SELECTED EXTRACT =
Just to avoid confusion further down (@Goutte understood me correctly): I was referring to golang.org/x/text/message with the golang.org/x/text/cmd/gotext CLI utility to extract text

golang.org/x/text does support both pluralization and changing variable order. Actually it has one of the nicest implementations for this where the developer basically does not need to think about it. If you have a translatable string like this:

printer.Sprintf("%s copied %d files to %s", user, count, dest)

There will be a translation string like "{User} copied {Count} files to {Dest}". The translator can reorder the placeholders however they see fit and it will be used correctly.

It is limited to the JSON format though, and it also has this a bit convoluted concept with separate out.gotext.json and messages.gotext.json. But a tool like Weblate can actually deal with both those issues.

If you want to go the gettext route have a look at https://github.com/leonelquinteros/gotext . This is also a gettext implementation. Pure go, so no actual dependency on gettext libraries. It also provides an extraction tool github.com/leonelquinteros/gotext/cli/xgotext .

I haven't used it yet, but it looks nice. What originally discouraged me from using it was that it does not directly provide the option to load the translation files from go:embed. But according to the discussion at https://github.com/leonelquinteros/gotext/issues/52 the library's API is flexible enough to allow this.

WRITTEN TASKS =
a – Return the stretch from "If you want" through "to allow this." in the post on Go translation libraries, copied word for word.
b – Write the next part of the post on Go translation libraries, starting after its final sentence.

ENTRIES SHOWN =
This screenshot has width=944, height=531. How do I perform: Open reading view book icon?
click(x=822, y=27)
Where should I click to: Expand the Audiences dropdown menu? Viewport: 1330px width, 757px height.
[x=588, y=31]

---

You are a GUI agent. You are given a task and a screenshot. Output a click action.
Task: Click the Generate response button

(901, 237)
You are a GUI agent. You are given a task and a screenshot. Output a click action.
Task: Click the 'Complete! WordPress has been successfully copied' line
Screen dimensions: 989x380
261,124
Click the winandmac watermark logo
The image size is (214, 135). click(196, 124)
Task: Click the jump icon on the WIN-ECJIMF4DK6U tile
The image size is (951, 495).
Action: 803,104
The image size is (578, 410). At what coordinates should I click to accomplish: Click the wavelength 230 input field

RESULTS FOR THE EXERCISE =
a –
If you want to go the gettext route have a look at https://github.com/leonelquinteros/gotext . This is also a gettext implementation. Pure go, so no actual dependency on gettext libraries. It also provides an extraction tool github.com/leonelquinteros/gotext/cli/xgotext .

I haven't used it yet, but it looks nice. What originally discouraged me from using it was that it does not directly provide the option to load the translation files from go:embed. But according to the discussion at https://github.com/leonelquinteros/gotext/issues/52 the library's API is flexible enough to allow this.

b –
With gettext you definitely get the best tooling for translators.

What I really dislike about github.com/nicksnyder/go-i18n is the verbosity it requires for each translatable string without the ability to add an abstraction over this that fits your application (at least not without breaking string extraction, which I consider mandatory to have).

phw commented 9 months ago

3. There's a (quite new) go-i18n lib that promises to do just this, but it does not look like it is finished yet.

Just saw that this is actually using github.com/leonelquinteros/gotext, but adds the ability to embed the translation files on top.

Goutte commented 9 months ago

Thanks @phw for the clarifications !

I think you're right, it's worth implementing this your way.

I'll start another branch with the ubuntu lib, unless you want to hack around and kickstart things.


One thing I really don't understand about x/text is that it requires x/tools and in turn the net, crypto and goldmark packages. Insofar as I understand, they are used for the CLI (dev) utilities ; it feels wrong to add those to cobra just for i18n.

If I understand correctly, those are essentially removed at compile-time since nothing will link to them, but still... Does not feel right.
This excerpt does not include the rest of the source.